The models have similar AICc values, with ARIMA(1,2,0) having the lowest and closely followed by ARIMA(1,1,0). The unit root test suggests to differ only once. There is a decreasing trend on the ACF plot and a significant first lag on the PACF plot, so an AR(1) model is suggested, or ARIMA(1,1,0). This is the same as in part b.
usa_fit %>%
select(arima120) %>%
gg_tsresiduals() +
ggtitle("Residuals for ARIMA(1,2,0)")
Since ARIMA(1,2,0) has the lowest AICc value, that model was chosen.
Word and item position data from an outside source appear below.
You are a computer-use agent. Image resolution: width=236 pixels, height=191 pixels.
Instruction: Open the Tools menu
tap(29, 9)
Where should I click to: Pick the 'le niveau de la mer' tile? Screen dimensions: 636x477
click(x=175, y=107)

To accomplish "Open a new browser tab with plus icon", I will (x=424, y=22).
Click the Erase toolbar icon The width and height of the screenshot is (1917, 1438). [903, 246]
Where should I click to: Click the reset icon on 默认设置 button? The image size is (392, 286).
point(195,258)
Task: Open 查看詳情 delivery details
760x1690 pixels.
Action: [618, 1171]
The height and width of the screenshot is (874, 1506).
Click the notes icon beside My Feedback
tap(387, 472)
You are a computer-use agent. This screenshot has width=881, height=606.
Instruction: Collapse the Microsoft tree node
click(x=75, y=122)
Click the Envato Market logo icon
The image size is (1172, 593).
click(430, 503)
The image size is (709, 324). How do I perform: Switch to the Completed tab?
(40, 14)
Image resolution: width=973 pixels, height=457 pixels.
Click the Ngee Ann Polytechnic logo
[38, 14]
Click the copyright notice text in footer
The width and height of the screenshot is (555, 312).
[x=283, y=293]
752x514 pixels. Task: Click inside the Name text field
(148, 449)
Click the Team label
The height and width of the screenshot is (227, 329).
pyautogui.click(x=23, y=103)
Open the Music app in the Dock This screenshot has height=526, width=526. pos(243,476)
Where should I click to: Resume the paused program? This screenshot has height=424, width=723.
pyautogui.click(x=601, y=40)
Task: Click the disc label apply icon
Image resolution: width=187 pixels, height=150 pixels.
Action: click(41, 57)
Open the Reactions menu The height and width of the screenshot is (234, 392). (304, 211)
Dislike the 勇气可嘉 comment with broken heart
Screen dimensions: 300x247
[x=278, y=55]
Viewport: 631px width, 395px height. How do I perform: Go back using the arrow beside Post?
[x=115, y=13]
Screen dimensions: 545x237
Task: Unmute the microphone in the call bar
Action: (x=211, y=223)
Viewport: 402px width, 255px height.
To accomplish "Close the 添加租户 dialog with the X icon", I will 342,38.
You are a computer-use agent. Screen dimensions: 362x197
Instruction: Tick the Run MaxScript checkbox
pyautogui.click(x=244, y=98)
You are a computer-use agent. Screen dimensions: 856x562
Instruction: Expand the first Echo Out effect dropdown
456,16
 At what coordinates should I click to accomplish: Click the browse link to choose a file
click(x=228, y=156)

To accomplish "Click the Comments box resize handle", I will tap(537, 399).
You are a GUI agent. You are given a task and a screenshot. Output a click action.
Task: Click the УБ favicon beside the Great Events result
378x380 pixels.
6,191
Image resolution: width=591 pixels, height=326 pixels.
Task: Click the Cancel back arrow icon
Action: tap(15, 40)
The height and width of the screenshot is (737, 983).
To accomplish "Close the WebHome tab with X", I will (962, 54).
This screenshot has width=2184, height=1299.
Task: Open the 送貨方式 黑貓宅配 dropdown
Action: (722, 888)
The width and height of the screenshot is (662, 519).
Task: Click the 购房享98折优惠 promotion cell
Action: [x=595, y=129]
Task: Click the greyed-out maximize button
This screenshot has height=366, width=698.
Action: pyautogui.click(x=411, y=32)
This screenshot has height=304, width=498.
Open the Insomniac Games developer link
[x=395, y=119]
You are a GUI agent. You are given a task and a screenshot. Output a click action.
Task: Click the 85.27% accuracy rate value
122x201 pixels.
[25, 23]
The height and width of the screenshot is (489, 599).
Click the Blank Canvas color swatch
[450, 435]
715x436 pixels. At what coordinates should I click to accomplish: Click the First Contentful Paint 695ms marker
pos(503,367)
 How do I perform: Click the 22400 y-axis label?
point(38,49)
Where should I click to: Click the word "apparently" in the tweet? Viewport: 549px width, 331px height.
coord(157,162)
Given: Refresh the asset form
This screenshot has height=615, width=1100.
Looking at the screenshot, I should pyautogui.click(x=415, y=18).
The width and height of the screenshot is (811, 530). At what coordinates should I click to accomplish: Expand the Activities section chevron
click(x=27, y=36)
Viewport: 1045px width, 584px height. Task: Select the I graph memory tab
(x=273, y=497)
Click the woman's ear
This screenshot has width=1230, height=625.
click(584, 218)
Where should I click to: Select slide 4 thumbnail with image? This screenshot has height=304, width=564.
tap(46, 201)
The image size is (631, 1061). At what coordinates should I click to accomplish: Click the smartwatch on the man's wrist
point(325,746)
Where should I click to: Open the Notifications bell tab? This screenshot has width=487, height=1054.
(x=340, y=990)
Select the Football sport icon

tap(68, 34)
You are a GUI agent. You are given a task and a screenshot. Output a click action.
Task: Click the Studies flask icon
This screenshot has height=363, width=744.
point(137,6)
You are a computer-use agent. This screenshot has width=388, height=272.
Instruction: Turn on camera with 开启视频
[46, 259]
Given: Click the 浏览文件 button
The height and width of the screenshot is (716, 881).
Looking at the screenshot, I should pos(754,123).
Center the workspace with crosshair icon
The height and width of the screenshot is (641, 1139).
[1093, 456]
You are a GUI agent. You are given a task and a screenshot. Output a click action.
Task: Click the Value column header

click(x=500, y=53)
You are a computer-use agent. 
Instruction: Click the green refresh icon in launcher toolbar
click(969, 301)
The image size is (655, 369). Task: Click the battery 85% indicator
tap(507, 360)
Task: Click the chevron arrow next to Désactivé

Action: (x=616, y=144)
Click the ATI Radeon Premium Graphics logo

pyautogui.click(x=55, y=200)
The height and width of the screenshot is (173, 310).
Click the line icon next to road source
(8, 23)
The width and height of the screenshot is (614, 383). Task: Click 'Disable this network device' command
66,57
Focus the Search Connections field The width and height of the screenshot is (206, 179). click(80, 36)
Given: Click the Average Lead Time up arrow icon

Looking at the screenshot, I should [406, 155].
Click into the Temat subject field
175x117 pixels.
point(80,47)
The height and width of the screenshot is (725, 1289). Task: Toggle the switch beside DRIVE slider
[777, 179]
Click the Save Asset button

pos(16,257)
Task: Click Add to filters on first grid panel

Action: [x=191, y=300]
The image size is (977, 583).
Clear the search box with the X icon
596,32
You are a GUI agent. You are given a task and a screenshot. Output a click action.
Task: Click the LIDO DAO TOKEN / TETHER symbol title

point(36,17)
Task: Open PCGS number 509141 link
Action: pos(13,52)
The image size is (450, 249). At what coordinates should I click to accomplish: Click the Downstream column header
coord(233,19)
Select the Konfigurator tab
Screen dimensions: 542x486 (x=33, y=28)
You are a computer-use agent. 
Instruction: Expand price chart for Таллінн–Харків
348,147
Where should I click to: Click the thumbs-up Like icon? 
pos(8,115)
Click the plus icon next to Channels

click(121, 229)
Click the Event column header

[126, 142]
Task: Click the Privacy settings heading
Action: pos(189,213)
The residuals seems to be white noise.
usa_fit %>%
forecast(h=5) %>%
filter(.model=='arima120') %>%
autoplot(global_economy)
fit_ets <- global_economy %>%
filter(Code == "USA") %>%
model(ETS(GDP))
report(fit_ets)
## Series: GDP
## Model: ETS(M,A,N)
## Smoothing parameters:
## alpha = 0.9990876
## beta = 0.5011949
##
## Initial states:
## l[0] b[0]
## 448093333334 64917355687
##
## sigma^2: 7e-04
##
## AIC AICc BIC
## 3190.787 3191.941 3201.089
fit_ets %>%
forecast(h=5) %>%
autoplot(global_economy)
With no transformations, the forecast using ETS() generates a forecast with a much wider confidence level and has a significantly greater AICc.